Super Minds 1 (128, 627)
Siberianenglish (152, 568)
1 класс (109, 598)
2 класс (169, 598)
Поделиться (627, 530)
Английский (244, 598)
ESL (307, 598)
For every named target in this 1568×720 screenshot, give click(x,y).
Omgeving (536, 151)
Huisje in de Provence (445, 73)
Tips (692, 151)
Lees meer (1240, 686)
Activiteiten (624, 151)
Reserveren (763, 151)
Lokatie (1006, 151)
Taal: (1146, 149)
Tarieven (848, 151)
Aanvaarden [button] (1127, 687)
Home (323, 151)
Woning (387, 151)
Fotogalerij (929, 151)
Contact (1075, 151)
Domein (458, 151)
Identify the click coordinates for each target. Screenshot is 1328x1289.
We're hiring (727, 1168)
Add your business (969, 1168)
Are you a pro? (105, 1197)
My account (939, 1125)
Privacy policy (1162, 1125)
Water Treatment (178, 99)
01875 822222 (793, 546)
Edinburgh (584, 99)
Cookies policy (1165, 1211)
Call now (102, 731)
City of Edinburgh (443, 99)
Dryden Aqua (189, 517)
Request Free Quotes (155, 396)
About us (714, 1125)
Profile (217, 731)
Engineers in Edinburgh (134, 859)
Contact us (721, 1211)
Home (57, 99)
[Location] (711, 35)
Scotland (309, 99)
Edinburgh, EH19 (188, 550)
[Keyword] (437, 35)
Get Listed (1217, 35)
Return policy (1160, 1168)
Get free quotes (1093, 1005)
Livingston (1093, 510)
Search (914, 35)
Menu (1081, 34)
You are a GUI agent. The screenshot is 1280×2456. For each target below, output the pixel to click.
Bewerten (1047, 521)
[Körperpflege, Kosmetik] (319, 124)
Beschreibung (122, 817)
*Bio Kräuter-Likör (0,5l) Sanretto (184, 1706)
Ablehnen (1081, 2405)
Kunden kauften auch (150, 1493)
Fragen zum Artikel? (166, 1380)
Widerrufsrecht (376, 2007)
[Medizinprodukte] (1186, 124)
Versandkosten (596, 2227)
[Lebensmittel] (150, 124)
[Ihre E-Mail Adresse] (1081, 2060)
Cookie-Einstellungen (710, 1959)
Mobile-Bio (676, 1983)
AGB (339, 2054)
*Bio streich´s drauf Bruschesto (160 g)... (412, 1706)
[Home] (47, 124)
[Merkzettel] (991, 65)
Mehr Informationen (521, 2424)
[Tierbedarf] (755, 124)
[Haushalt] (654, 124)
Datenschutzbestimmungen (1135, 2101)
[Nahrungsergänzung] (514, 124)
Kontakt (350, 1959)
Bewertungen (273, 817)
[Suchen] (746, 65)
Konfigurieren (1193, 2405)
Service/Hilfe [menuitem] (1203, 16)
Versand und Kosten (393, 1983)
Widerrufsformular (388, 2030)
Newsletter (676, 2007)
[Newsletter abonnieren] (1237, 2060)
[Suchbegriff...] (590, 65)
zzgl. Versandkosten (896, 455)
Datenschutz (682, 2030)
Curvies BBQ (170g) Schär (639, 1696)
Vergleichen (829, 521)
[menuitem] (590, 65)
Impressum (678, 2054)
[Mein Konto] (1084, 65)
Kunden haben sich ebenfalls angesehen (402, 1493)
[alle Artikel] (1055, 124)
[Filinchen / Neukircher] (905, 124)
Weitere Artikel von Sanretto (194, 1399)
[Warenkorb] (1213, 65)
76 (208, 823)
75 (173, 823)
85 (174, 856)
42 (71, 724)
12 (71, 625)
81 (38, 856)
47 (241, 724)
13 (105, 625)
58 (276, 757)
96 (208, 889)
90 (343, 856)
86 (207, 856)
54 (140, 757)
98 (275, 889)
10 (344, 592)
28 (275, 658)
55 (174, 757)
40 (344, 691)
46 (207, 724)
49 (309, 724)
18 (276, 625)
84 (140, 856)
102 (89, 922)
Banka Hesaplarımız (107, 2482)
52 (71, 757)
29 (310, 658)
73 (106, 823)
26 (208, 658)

Stated problem:
Reproduce the material without any changes, from its first line down to and including the line that contains "Menu (1081, 34)".

Task answer:
Super Minds 1 (128, 627)
Siberianenglish (152, 568)
1 класс (109, 598)
2 класс (169, 598)
Поделиться (627, 530)
Английский (244, 598)
ESL (307, 598)
For every named target in this 1568×720 screenshot, give click(x,y).
Omgeving (536, 151)
Huisje in de Provence (445, 73)
Tips (692, 151)
Lees meer (1240, 686)
Activiteiten (624, 151)
Reserveren (763, 151)
Lokatie (1006, 151)
Taal: (1146, 149)
Tarieven (848, 151)
Aanvaarden [button] (1127, 687)
Home (323, 151)
Woning (387, 151)
Fotogalerij (929, 151)
Contact (1075, 151)
Domein (458, 151)
Identify the click coordinates for each target. Screenshot is 1328x1289.
We're hiring (727, 1168)
Add your business (969, 1168)
Are you a pro? (105, 1197)
My account (939, 1125)
Privacy policy (1162, 1125)
Water Treatment (178, 99)
01875 822222 (793, 546)
Edinburgh (584, 99)
Cookies policy (1165, 1211)
Call now (102, 731)
City of Edinburgh (443, 99)
Dryden Aqua (189, 517)
Request Free Quotes (155, 396)
About us (714, 1125)
Profile (217, 731)
Engineers in Edinburgh (134, 859)
Contact us (721, 1211)
Home (57, 99)
[Location] (711, 35)
Scotland (309, 99)
Edinburgh, EH19 (188, 550)
[Keyword] (437, 35)
Get Listed (1217, 35)
Return policy (1160, 1168)
Get free quotes (1093, 1005)
Livingston (1093, 510)
Search (914, 35)
Menu (1081, 34)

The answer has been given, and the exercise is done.